Chapitre 23

Meng Yao se réveilla, tenaillé par la nausée et souffrant d'un mal de crâne lancinant. On lui avait sommairement lié les mains dans le dos, et la douleur de son poignet brisé irradiait jusqu'à son épaule. Il avait été jeté en travers d'un cheval qui galopait à vive allure, le ballottant comme un bagage de piètre valeur.

La nuit était sombre, et il peinait à relever la tête pour regarder autour de lui. Le cultivant qui menait sa monture avec fermeté s'aperçut de son réveil et le menaça d'une voix mauvaise.

— Reste tranquille.
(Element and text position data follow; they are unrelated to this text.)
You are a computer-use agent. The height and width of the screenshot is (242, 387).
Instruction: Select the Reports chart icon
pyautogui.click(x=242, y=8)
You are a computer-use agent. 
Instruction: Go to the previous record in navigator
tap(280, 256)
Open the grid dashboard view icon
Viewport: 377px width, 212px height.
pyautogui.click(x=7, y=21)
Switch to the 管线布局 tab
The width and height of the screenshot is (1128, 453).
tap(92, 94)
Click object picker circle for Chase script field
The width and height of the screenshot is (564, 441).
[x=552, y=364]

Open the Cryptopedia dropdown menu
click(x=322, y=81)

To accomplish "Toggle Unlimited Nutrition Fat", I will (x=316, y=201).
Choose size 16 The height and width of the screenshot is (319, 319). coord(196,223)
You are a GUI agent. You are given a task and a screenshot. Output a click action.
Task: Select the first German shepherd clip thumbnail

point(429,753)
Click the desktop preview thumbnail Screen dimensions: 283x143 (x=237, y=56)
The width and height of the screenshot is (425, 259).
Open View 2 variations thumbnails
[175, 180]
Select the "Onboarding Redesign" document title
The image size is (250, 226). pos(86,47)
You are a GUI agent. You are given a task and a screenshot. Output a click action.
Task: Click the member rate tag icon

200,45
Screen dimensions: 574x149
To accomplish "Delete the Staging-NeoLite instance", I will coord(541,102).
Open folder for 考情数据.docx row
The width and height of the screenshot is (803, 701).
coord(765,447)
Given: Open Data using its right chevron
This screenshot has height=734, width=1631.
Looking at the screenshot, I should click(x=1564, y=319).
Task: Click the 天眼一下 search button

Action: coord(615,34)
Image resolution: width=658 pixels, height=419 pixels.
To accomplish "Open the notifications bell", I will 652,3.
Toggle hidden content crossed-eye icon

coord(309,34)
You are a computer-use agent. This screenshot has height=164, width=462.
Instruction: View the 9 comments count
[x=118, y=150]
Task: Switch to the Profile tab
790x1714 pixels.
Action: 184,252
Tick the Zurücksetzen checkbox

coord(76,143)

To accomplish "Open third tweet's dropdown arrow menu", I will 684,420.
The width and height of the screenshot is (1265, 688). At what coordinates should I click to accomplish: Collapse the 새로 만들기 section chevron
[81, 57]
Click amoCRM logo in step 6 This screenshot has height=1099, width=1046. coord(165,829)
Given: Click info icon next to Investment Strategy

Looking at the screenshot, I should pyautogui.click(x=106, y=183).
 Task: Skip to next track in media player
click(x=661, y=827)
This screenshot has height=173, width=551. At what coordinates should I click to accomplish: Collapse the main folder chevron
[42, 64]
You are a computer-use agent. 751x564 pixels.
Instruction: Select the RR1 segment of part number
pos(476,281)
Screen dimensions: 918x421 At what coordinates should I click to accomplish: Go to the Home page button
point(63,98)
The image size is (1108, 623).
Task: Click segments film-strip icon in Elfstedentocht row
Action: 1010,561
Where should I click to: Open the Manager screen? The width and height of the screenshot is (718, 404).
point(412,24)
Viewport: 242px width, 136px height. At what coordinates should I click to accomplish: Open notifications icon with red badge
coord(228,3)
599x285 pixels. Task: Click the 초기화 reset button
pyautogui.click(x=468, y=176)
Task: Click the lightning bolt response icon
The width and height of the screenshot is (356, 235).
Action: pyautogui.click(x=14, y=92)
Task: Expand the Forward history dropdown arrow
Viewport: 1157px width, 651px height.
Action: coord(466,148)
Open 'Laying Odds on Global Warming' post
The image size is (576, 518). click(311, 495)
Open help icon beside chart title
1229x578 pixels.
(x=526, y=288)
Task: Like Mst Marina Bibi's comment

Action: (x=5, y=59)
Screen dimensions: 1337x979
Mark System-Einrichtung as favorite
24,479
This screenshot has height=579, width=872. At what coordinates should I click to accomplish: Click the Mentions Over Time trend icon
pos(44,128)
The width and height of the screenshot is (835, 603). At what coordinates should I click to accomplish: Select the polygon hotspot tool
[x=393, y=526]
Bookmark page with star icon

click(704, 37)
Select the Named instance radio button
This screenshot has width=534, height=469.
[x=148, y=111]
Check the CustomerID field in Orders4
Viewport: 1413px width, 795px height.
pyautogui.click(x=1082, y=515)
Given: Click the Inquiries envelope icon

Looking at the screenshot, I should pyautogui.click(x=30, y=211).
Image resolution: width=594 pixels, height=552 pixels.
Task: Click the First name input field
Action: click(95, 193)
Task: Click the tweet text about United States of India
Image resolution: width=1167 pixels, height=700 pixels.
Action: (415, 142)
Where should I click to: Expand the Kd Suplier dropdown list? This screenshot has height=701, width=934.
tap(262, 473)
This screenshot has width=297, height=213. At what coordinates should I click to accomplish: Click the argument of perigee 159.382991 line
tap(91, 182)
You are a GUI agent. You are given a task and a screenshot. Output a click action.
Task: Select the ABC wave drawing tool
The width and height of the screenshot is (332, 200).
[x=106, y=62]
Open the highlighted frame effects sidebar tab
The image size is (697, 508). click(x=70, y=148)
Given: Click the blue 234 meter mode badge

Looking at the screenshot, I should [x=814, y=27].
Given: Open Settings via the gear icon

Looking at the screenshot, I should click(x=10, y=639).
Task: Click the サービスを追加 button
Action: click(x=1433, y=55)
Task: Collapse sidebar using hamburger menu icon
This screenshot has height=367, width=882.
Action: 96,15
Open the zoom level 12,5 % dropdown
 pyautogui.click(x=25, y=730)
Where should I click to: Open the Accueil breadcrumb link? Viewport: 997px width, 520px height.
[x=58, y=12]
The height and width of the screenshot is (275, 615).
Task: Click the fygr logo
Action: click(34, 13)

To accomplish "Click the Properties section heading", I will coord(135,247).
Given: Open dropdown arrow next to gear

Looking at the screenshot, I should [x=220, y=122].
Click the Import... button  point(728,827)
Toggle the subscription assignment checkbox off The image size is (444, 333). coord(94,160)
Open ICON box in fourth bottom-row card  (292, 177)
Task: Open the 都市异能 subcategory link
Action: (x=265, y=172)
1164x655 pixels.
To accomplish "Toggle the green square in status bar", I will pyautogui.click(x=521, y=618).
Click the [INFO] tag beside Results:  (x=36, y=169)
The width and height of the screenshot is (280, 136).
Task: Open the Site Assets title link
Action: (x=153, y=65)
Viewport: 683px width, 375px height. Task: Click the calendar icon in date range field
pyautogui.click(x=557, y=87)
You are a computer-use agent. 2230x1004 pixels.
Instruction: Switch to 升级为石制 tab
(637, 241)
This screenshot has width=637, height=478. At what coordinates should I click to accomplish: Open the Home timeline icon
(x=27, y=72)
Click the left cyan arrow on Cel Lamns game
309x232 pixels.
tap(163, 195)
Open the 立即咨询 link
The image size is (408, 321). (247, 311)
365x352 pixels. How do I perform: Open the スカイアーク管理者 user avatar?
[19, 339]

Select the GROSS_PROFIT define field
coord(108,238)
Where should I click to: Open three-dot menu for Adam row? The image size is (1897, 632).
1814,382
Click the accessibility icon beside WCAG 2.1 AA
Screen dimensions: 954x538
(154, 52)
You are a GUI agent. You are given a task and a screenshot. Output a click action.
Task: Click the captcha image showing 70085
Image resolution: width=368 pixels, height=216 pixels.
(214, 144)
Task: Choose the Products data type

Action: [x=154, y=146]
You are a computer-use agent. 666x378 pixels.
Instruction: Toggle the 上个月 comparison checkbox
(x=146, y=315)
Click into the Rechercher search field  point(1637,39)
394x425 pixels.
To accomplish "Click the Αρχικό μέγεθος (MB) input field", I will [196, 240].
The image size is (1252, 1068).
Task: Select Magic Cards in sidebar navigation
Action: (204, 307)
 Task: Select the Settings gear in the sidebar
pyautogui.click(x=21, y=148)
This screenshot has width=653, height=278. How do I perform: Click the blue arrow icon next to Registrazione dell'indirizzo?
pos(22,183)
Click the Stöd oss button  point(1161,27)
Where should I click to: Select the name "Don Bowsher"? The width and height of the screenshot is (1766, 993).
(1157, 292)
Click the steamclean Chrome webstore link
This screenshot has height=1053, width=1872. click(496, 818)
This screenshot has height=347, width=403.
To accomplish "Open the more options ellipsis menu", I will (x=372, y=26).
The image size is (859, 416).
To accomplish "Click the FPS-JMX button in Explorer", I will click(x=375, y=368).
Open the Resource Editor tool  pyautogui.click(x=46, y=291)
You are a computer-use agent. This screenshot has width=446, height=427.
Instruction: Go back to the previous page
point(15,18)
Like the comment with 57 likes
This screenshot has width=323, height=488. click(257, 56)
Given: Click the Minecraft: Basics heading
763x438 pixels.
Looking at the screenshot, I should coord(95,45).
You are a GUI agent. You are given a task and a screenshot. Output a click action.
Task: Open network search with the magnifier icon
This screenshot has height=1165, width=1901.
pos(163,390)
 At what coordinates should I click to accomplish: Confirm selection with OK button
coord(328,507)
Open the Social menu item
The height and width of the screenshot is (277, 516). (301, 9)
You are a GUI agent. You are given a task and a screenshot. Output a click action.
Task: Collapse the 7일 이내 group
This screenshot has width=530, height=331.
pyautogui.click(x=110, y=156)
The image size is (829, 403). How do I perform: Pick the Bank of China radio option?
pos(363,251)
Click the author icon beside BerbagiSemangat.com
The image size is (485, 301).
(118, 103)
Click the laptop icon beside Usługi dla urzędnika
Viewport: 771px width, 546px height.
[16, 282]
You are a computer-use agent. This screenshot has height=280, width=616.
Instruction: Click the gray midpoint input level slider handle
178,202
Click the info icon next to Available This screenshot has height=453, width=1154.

Pour l'heure, nous avons besoin de toi vivant, mais entre vivant et mort, il y a nombre de situations possibles. Et aucune de celles que je prévois ne te serait agréable.

— Que me voulez-vous ? interrogea Meng Yao sans obtenir la moindre réponse.

Il envisagea un instant de les menacer, de leur assurer que Zewu-Jun se lancerait bientôt à leur poursuite, qu'il viendrait pour lui... mais se retint de rappeler à ces hommes ce qu'ils savaient déjà fort bien, sans nul doute.

Le voyage lui parut interminable. Mais lorsqu'ils ralentirent l'allure pour s'engouffrer dans la cour d'une ferme, avant d'en rabattre les lourdes portes en bois, il ne se sentit pas soulagé pour autant. Le cavalier descendit prestement, puis le déchargea, tel un sac de grains. Il le reposa avec brusquerie et le poussa devant lui, en appuyant sur ses bras noués.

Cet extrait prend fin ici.